Copy each of the following records word for word.
--- Task inputs ---
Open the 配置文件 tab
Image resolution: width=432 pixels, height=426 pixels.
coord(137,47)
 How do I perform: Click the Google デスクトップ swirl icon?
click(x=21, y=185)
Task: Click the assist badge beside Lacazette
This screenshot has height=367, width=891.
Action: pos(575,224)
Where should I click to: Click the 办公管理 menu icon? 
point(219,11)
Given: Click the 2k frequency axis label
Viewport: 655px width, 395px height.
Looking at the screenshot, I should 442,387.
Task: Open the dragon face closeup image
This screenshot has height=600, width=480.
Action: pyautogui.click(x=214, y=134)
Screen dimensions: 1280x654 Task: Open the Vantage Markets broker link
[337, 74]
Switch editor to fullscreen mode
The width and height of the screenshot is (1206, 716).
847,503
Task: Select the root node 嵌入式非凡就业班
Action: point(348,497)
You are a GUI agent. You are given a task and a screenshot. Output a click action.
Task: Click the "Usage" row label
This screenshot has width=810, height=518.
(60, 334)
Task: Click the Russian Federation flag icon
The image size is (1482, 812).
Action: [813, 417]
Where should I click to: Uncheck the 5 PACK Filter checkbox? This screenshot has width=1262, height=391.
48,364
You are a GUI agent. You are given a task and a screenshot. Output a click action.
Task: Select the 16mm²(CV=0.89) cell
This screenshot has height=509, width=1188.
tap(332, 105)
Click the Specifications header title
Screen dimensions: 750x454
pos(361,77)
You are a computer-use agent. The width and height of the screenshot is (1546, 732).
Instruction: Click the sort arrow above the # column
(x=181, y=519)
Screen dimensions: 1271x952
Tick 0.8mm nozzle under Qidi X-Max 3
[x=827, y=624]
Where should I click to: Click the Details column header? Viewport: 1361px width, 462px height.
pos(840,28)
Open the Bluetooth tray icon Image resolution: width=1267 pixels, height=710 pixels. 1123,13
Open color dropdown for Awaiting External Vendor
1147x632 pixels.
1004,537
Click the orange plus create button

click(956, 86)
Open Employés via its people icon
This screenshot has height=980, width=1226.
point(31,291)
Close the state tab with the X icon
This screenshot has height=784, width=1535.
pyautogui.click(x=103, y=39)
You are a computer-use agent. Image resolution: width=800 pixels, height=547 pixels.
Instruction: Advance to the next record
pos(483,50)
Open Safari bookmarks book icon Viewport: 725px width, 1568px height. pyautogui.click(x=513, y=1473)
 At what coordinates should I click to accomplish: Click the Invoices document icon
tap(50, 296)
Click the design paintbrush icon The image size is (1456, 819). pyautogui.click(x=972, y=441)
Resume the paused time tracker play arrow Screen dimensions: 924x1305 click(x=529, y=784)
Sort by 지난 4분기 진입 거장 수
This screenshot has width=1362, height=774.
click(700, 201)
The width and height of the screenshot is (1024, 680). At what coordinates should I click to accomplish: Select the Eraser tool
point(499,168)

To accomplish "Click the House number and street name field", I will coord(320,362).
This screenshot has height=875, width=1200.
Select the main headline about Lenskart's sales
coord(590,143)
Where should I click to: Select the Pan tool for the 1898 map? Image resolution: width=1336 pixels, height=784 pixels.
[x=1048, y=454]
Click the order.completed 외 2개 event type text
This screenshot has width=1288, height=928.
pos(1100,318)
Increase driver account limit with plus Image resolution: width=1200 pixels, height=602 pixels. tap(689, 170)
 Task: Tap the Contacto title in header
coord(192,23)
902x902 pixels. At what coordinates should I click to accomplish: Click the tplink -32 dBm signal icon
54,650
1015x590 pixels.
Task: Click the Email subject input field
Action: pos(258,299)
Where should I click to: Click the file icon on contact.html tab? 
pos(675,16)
---
▶ Correct response:
Open the 配置文件 tab
Image resolution: width=432 pixels, height=426 pixels.
coord(137,47)
 How do I perform: Click the Google デスクトップ swirl icon?
click(x=21, y=185)
Task: Click the assist badge beside Lacazette
This screenshot has height=367, width=891.
Action: pos(575,224)
Where should I click to: Click the 办公管理 menu icon? 
point(219,11)
Given: Click the 2k frequency axis label
Viewport: 655px width, 395px height.
Looking at the screenshot, I should 442,387.
Task: Open the dragon face closeup image
This screenshot has height=600, width=480.
Action: pyautogui.click(x=214, y=134)
Screen dimensions: 1280x654 Task: Open the Vantage Markets broker link
[337, 74]
Switch editor to fullscreen mode
The width and height of the screenshot is (1206, 716).
847,503
Task: Select the root node 嵌入式非凡就业班
Action: point(348,497)
You are a GUI agent. You are given a task and a screenshot. Output a click action.
Task: Click the "Usage" row label
This screenshot has width=810, height=518.
(60, 334)
Task: Click the Russian Federation flag icon
The image size is (1482, 812).
Action: [813, 417]
Where should I click to: Uncheck the 5 PACK Filter checkbox? This screenshot has width=1262, height=391.
48,364
You are a GUI agent. You are given a task and a screenshot. Output a click action.
Task: Select the 16mm²(CV=0.89) cell
This screenshot has height=509, width=1188.
tap(332, 105)
Click the Specifications header title
Screen dimensions: 750x454
pos(361,77)
You are a computer-use agent. The width and height of the screenshot is (1546, 732).
Instruction: Click the sort arrow above the # column
(x=181, y=519)
Screen dimensions: 1271x952
Tick 0.8mm nozzle under Qidi X-Max 3
[x=827, y=624]
Where should I click to: Click the Details column header? Viewport: 1361px width, 462px height.
pos(840,28)
Open the Bluetooth tray icon Image resolution: width=1267 pixels, height=710 pixels. 1123,13
Open color dropdown for Awaiting External Vendor
1147x632 pixels.
1004,537
Click the orange plus create button

click(956, 86)
Open Employés via its people icon
This screenshot has height=980, width=1226.
point(31,291)
Close the state tab with the X icon
This screenshot has height=784, width=1535.
pyautogui.click(x=103, y=39)
You are a computer-use agent. Image resolution: width=800 pixels, height=547 pixels.
Instruction: Advance to the next record
pos(483,50)
Open Safari bookmarks book icon Viewport: 725px width, 1568px height. pyautogui.click(x=513, y=1473)
 At what coordinates should I click to accomplish: Click the Invoices document icon
tap(50, 296)
Click the design paintbrush icon The image size is (1456, 819). pyautogui.click(x=972, y=441)
Resume the paused time tracker play arrow Screen dimensions: 924x1305 click(x=529, y=784)
Sort by 지난 4분기 진입 거장 수
This screenshot has width=1362, height=774.
click(700, 201)
The width and height of the screenshot is (1024, 680). At what coordinates should I click to accomplish: Select the Eraser tool
point(499,168)

To accomplish "Click the House number and street name field", I will coord(320,362).
This screenshot has height=875, width=1200.
Select the main headline about Lenskart's sales
coord(590,143)
Where should I click to: Select the Pan tool for the 1898 map? Image resolution: width=1336 pixels, height=784 pixels.
[x=1048, y=454]
Click the order.completed 외 2개 event type text
This screenshot has width=1288, height=928.
pos(1100,318)
Increase driver account limit with plus Image resolution: width=1200 pixels, height=602 pixels. tap(689, 170)
 Task: Tap the Contacto title in header
coord(192,23)
902x902 pixels. At what coordinates should I click to accomplish: Click the tplink -32 dBm signal icon
54,650
1015x590 pixels.
Task: Click the Email subject input field
Action: pos(258,299)
Where should I click to: Click the file icon on contact.html tab? 
pos(675,16)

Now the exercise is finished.